SOLEMOS culpar de todos nuestros males sociales a la política. O, mejor dicho, a los políticos, que nos sirven de peleles a los que atizar por cada desengaño que nos llevamos. Eso forma parte de nuestra cultura de la dependencia, un invento españolísimo que consiste en responsabilizar a la clase gobernante de nuestra supervivencia al tiempo en que la insultamos por hacernos pagar impuestos. Lo exigimos todo a cambio de nada. Y en ese cómodo pero insostenible estatus permanecemos desde hace tanto tiempo que nos hemos anquilosado en el nirvana del pasotismo. Tenemos una filosofía de vida que ya estaba recogida en las coplas anónimas que recopiló Demófilo a finales del siglo XIX: «Sentaíto en la escalera / esperando el porvenir / y el porvenir nunca llega». Porque el porvenir no se espera, se busca. Vale que los políticos sevillanos no han logrado crear un tejido productivo en la capital andaluza que vaya más allá del turismo, pero tampoco la sociedad civil ha hecho nada por sacar a Sevilla de las lamentables estadísticas que sitúan a varios de sus barrios entre los más pobres de España. El empuje que haya tenido nuestra economía en las últimas décadas se debe, exclusivamente, al empeño de un número muy concreto de empresarios que han luchado por mantener aquí sus sedes sociales y sus fábricas pese a que las condiciones para el emprendimiento han sido y siguen siendo deplorables. Y todavía hay algunos partidos políticos, precisamente los que más votos obtienen en los barrios con rentas ínfimas, que siguen pintando a esos empresarios como a demonios.
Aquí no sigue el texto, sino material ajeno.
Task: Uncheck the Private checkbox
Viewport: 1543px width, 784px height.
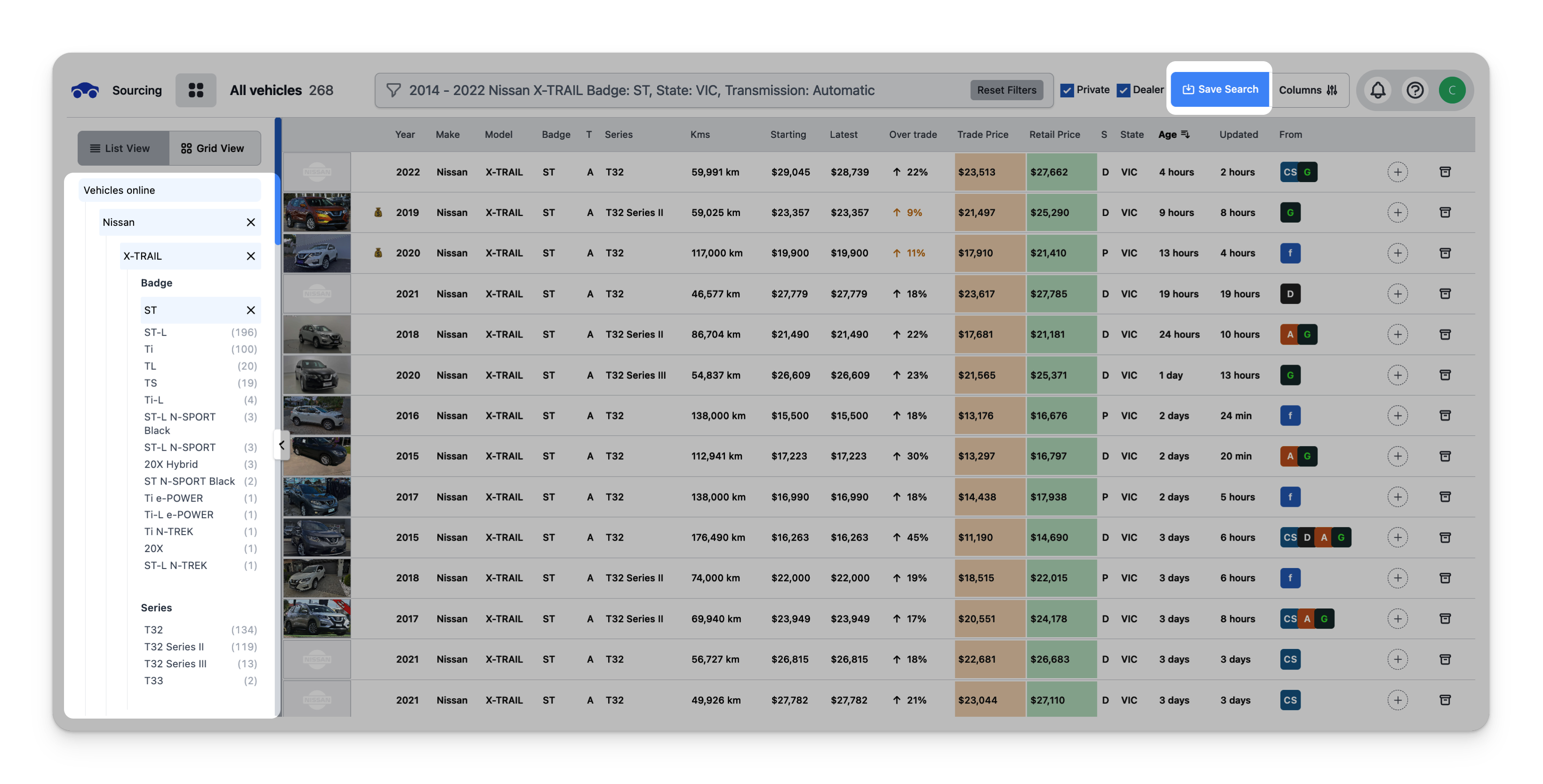Action: click(x=1067, y=90)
La pobreza principal de Sevilla no es, por tanto, económica. Es cultural. Ésta es una ciudad paupérrima en iniciativas, en riesgos, en ilusiones. Se nos llena la boca hablando de su idiosincrasia, pero en ella no tiene cabida la valentía para inventar soluciones. Ésta es una ciudad que espera sentada en la escalera, que quiere que sean otros los que le resuelvan sus problemas. Y que critica con furia a quienes no le solucionan la papeleta porque sobreentiende que los políticos tienen que darle el pan. La pobreza endémica de Sevilla es que come de mano ajena. Y que idolatra a quienes le traigan un plato a su mesa. Sevilla es una tierra que está siempre dispuesta a dejarse humillar, que deja pasar el tiempo sin aspiraciones, que no tiene en su cabeza ninguna meta. Vive como puede, adosada siempre a sus tesoros intangibles, que son la luz y la historia, y no es capaz de convertir ese potencial arrasador en un motor de bienestar general.
La decadencia de Los Pajaritos, el Polígono Sur o Torreblanca es un antiguo estribillo que repetimos de carrerilla sin pararnos a pensar siquiera en lo que significa. Ahí sigue detenida la escasez como un consuelo de tontos de otros barrios que viven mejor, pero no viven bien. Y en esa triste indigencia de aspiraciones volveremos a asistir otro año a la primavera, una época analgésica que nos invitará a llevar nuestra cruz con alegría mientras culpamos a los políticos, sólo a ellos, de nuestra insoportable dejadez, que es exactamente la que hace de Sevilla una pobre tierra.